This is a joint project with Magdalena Kaiser (https://github.com/magkai) to prepare an n-triples Wikidata (https://www.wikidata.org/) dump for QA access. The project is organized as a pipeline, so individual steps can be skipped or modified.
The original Wikidata dumps contain a large set of facts that are not needed for common question answering use cases. For example, Wikidata contains labels and descriptions in several languages, it provides meta-information for internal concepts (e.g. for predicates), and references for facts, URLs, images, or geographical coordinates. Furthermore, identifiers for external sites such as Spotify ID, IMDb ID, or Facebook ID are stored. Such facts are pruned in an initial step. Single filters (e.g. a filter pruning URLs from the dump) can be deactivated in filter_wikidata.py. Further, there is the possibility to specify additional filters (e.g. for removing all qualifier information, removing facts with specific entities,...).
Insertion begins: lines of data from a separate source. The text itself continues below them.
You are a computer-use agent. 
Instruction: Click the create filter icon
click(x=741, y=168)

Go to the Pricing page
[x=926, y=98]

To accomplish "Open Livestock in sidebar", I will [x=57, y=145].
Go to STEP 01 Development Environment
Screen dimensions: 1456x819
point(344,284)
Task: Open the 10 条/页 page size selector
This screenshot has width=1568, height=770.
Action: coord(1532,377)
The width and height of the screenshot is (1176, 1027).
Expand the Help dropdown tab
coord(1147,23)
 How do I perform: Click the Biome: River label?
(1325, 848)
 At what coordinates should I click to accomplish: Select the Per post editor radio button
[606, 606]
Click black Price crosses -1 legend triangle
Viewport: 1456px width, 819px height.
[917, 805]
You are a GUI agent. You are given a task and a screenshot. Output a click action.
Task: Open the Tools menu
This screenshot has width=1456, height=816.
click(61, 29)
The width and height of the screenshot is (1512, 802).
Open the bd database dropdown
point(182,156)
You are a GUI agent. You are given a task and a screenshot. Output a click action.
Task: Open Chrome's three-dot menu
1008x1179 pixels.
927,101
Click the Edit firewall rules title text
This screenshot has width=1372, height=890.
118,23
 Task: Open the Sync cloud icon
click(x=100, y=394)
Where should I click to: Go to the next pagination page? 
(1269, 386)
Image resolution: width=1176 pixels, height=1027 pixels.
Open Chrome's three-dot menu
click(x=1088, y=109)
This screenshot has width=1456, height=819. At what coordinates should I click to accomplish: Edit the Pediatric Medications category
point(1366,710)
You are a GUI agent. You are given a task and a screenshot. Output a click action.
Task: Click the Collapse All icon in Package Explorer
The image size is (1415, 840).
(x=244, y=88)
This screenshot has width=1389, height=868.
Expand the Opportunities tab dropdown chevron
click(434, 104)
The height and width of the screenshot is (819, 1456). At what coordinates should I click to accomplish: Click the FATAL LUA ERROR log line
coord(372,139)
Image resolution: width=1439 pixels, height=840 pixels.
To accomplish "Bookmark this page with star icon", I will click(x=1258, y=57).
Next, intermediate nodes (known as CVTs) used for storing contextual information for a fact (reification) are resolved by making each appearance of a predicate in a fact unique. Specifically, a fact
[s, p, o, qp, qo]
consisting of a triple and a qualifier-predicate and qualifier-object, is represented as two triples:
s, p-0, o
p-0, qp-0, qo
p-0
and qp-0
are fact-specific predicates, that are only used as such for representing this fact.
When p appears in another fact, the counter would be incremented, and it would be stored as p-1
.
The latest n-triples Wikidata dump can be downloaded at https://dumps.wikimedia.org/wikidatawiki/entities/.
Run:
bash prepare_wikidata_for_qa.sh <wikidata_dump_path> <number_of_workers>
wikidata_dump_path: specifies the path to the n-triples Wikidata dump.
number_of_workers: specifies the number of processes (or workers) that are run in parallel.
Our filtered dumps (in csv format) are available here:
Version | Link |
---|---|
n-triples Wikidata dump April 2020 | wikidata_filtered_2020 |
n-triples Wikidata dump January 2022 | wikidata_filtered_2022 |
- split (2 TB dump) => ~ 8h
- extract special predicates => ~ 5h
- filter_wikidata => ~ 7h
- resolve_qualifiers => ~ 11h
This project by Magdalena Kaiser and Philipp Christmann is licensed under MIT license.